Genpact vs IBM Which Is More Promising?
Genpact and IBM are both leading multinational companies in the technology and business services industry. Genpact specializes in providing digital transformation services, while IBM is a global technology and consulting firm with expertise in cloud computing and artificial intelligence. Both companies have a strong track record of financial performance and innovation, making their stocks attractive investment options for those looking to capitalize on the growing demand for technology solutions in the market.
Genpact or IBM?
When comparing Genpact and IBM, different investors may prioritize various metrics based on their investment strategies and goals. So, ask yourself what type of investor you are. This will guide you in determining which metrics are most important for your investment decision between Genpact and IBM.
Dividend Investors:
Dividend investors look for stable and growing income streams, using dividend metrics to assess potential investments. A company's dividend yield essentially measures the size of its dividend relative to the total market value of the company.
Genpact has a dividend yield of 1.01%, while IBM has a dividend yield of 2.8%. Beyond the yield itself, considering the growth and sustainability of these dividends is also crucial. Genpact reports a 5-year dividend growth of 12.89% year and a payout ratio of 16.07%. On the other hand, IBM reports a 5-year dividend growth of 1.32% year and a payout ratio of 95.65%.
Value Investors:
Value investors focus on financial metrics to determine a stock's intrinsic value compared to its market value. The Price-to-Earnings (P/E) Ratio links stock price to a company's earnings per share, with Genpact P/E ratio at 12.10 and IBM's P/E ratio at 34.25. Another crucial valuation metric is the Price-to-Book (P/B) Ratio, which compares stock price with book value per share.

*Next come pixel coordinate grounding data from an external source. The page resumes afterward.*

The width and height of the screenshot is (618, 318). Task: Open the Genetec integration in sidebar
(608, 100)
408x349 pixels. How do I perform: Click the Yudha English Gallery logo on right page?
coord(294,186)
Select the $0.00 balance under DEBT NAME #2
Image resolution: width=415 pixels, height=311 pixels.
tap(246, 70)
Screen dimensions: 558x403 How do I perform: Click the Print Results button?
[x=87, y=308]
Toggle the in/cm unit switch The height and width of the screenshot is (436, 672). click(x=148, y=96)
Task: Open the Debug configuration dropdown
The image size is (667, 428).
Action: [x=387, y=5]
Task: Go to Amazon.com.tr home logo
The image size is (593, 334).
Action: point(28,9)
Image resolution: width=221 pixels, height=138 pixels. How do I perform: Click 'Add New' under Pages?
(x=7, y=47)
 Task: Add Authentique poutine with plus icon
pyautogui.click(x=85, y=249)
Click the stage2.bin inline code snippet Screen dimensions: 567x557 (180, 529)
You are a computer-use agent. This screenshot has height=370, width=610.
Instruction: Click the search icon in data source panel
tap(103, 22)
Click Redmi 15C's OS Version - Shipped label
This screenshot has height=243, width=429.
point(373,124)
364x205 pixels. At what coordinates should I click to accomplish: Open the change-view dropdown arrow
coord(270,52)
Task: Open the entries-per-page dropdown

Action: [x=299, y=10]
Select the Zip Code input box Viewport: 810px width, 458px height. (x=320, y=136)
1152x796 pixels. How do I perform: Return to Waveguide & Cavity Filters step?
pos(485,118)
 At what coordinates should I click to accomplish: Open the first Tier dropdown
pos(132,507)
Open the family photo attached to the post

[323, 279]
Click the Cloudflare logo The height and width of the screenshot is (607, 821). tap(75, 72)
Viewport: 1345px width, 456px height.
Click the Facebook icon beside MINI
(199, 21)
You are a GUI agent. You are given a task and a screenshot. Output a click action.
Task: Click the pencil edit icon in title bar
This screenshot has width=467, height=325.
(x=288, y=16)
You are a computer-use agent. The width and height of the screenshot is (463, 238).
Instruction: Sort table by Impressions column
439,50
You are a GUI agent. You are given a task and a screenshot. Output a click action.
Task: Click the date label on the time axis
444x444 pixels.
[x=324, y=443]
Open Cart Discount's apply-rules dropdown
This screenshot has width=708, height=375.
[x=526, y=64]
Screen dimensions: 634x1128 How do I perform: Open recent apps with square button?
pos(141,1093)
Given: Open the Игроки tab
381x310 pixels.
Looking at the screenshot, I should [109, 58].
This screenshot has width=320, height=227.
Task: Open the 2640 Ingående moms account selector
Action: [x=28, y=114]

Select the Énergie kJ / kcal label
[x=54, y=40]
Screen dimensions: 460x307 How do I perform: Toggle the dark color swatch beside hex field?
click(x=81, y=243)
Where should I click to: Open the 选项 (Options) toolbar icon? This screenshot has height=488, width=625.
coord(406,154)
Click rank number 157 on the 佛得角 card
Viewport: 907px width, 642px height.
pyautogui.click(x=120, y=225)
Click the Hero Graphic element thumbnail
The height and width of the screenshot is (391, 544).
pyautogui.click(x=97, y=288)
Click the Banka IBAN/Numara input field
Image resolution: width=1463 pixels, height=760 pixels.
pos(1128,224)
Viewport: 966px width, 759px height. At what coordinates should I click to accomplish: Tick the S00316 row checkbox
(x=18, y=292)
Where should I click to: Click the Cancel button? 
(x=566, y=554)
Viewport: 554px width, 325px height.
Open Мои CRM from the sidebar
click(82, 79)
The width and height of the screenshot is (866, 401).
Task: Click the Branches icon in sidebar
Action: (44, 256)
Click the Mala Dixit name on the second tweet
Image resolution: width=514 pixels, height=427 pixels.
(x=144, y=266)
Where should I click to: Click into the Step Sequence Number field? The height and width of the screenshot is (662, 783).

Genpact P/B ratio is 3.35 while IBM's P/B ratio is 8.96.
Growth Investors:
Growth investors prioritize metrics indicative of a company's expansion potential. Focusing on top-line growth, Genpact has seen a 5-year revenue growth of 0.56%, while IBM's is -0.22%. Return on Equity (ROE) measures how effectively a company uses equity investment to generate earnings, with Genpact's ROE at 28.58% and IBM's ROE at 27.14%.
Retail Investors:
Retail investors often consider stock affordability and company familiarity. For example, day low prices are $44.97 for Genpact and $234.22 for IBM. Over the past year, Genpact's prices ranged from $30.23 to $47.98, with a yearly change of 58.72%. IBM's prices fluctuated between $157.89 and $238.38, with a yearly change of 50.98%. Brand recognition also plays a role, as familiarity with a company can influence investment decisions.